> **Data records**:
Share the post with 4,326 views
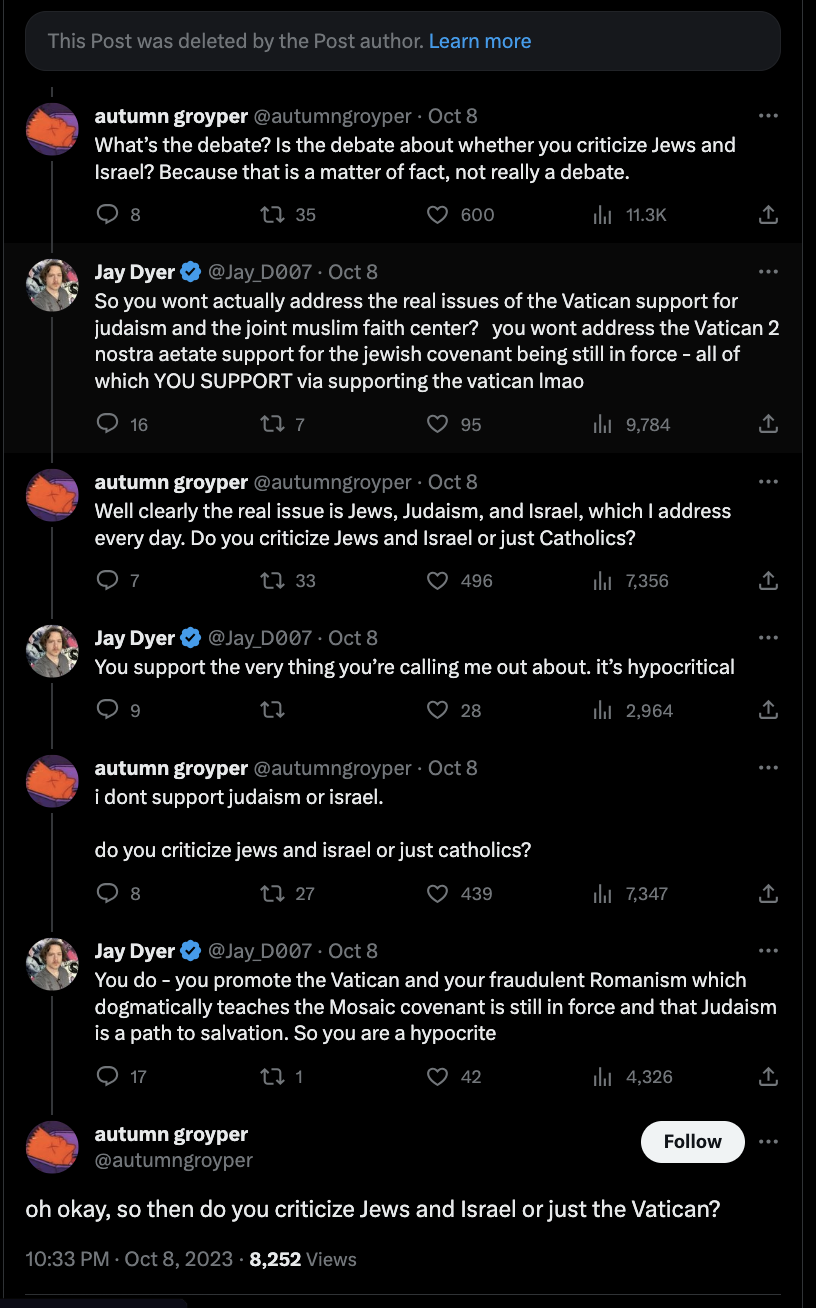Screen dimensions: 816x1308 pos(768,1076)
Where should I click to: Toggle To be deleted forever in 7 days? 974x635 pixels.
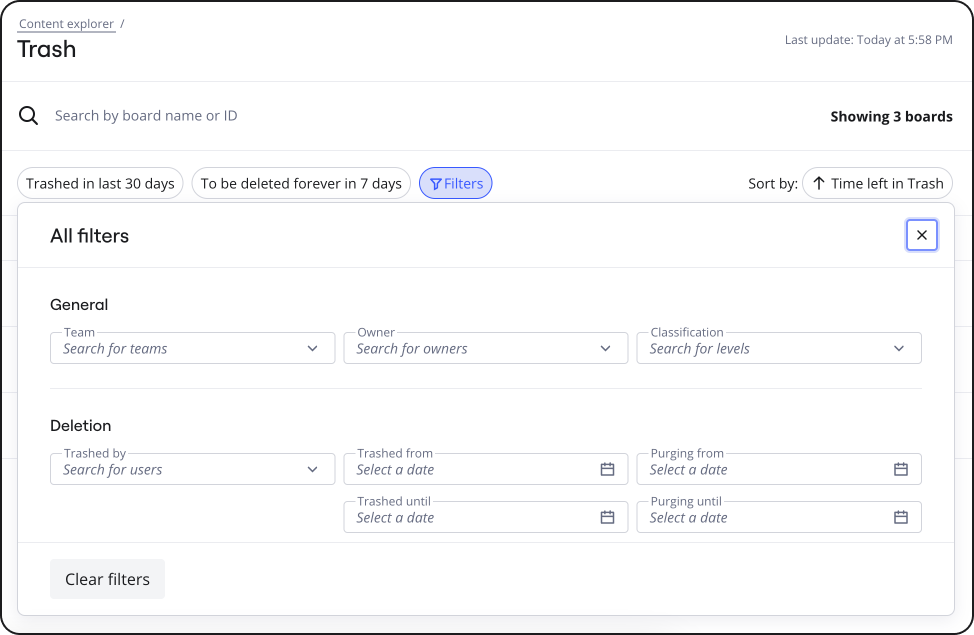pos(301,183)
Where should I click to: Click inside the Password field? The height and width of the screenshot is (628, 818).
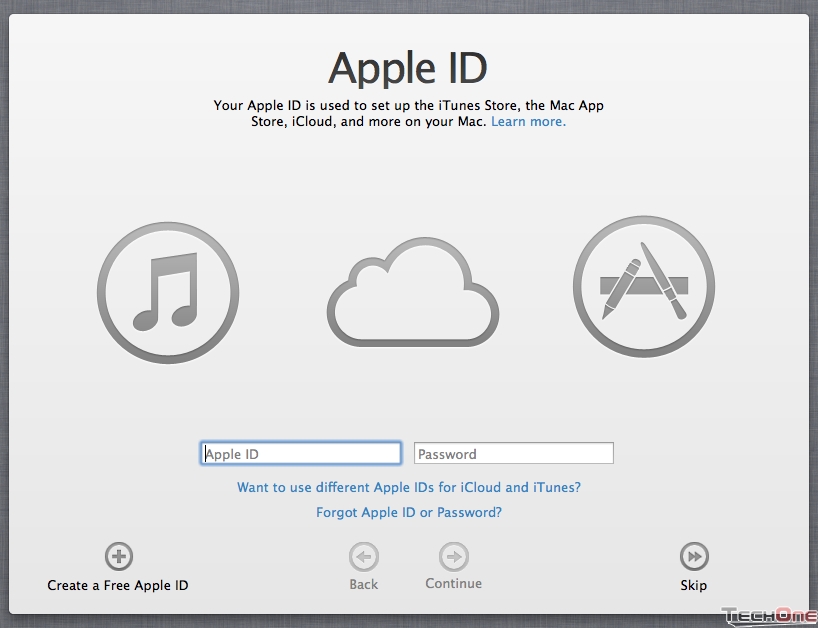pyautogui.click(x=513, y=453)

> **Task objective**: With the images excluded, all entries are to be given again exactly.

> **Completed exercise**:
Share the post with 4,326 views
Screen dimensions: 816x1308 pos(768,1076)
Where should I click to: Toggle To be deleted forever in 7 days? 974x635 pixels.
pos(301,183)
Where should I click to: Click inside the Password field? The height and width of the screenshot is (628, 818).
pyautogui.click(x=513, y=453)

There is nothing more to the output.